▸ **Work order**
Should any entry seem unclear, still set it down exactly as given, along with all the others.

Dataset START

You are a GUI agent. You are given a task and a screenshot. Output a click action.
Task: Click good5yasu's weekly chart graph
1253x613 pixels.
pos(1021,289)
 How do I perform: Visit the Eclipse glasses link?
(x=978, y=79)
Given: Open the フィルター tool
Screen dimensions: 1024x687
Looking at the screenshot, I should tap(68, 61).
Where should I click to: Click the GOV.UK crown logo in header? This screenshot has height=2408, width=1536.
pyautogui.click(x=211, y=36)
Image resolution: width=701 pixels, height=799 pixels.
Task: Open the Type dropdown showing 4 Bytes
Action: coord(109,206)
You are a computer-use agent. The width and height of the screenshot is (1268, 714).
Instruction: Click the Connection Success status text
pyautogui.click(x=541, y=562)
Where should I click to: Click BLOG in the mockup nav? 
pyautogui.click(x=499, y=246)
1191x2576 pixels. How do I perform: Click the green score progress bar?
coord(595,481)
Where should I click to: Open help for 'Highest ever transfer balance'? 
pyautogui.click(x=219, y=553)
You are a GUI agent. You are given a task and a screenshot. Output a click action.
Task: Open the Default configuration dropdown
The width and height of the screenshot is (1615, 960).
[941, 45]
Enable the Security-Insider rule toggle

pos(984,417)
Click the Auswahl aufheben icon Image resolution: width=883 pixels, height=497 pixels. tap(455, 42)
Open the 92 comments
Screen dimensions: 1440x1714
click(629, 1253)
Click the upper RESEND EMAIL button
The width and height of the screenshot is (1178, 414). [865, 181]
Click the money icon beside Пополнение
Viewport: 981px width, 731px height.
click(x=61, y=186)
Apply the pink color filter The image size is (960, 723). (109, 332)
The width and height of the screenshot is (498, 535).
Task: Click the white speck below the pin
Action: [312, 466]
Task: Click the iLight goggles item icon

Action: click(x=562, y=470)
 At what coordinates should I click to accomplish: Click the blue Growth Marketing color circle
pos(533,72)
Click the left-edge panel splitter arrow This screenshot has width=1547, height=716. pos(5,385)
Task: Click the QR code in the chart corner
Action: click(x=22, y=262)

Dataset END

▸ **Exercise answer**
You are a GUI agent. You are given a task and a screenshot. Output a click action.
Task: Click good5yasu's weekly chart graph
1253x613 pixels.
pos(1021,289)
 How do I perform: Visit the Eclipse glasses link?
(x=978, y=79)
Given: Open the フィルター tool
Screen dimensions: 1024x687
Looking at the screenshot, I should tap(68, 61).
Where should I click to: Click the GOV.UK crown logo in header? This screenshot has height=2408, width=1536.
pyautogui.click(x=211, y=36)
Image resolution: width=701 pixels, height=799 pixels.
Task: Open the Type dropdown showing 4 Bytes
Action: coord(109,206)
You are a computer-use agent. The width and height of the screenshot is (1268, 714).
Instruction: Click the Connection Success status text
pyautogui.click(x=541, y=562)
Where should I click to: Click BLOG in the mockup nav? 
pyautogui.click(x=499, y=246)
1191x2576 pixels. How do I perform: Click the green score progress bar?
coord(595,481)
Where should I click to: Open help for 'Highest ever transfer balance'? 
pyautogui.click(x=219, y=553)
You are a GUI agent. You are given a task and a screenshot. Output a click action.
Task: Open the Default configuration dropdown
The width and height of the screenshot is (1615, 960).
[941, 45]
Enable the Security-Insider rule toggle

pos(984,417)
Click the Auswahl aufheben icon Image resolution: width=883 pixels, height=497 pixels. tap(455, 42)
Open the 92 comments
Screen dimensions: 1440x1714
click(629, 1253)
Click the upper RESEND EMAIL button
The width and height of the screenshot is (1178, 414). [865, 181]
Click the money icon beside Пополнение
Viewport: 981px width, 731px height.
click(x=61, y=186)
Apply the pink color filter The image size is (960, 723). (109, 332)
The width and height of the screenshot is (498, 535).
Task: Click the white speck below the pin
Action: [312, 466]
Task: Click the iLight goggles item icon

Action: click(x=562, y=470)
 At what coordinates should I click to accomplish: Click the blue Growth Marketing color circle
pos(533,72)
Click the left-edge panel splitter arrow This screenshot has width=1547, height=716. pos(5,385)
Task: Click the QR code in the chart corner
Action: click(x=22, y=262)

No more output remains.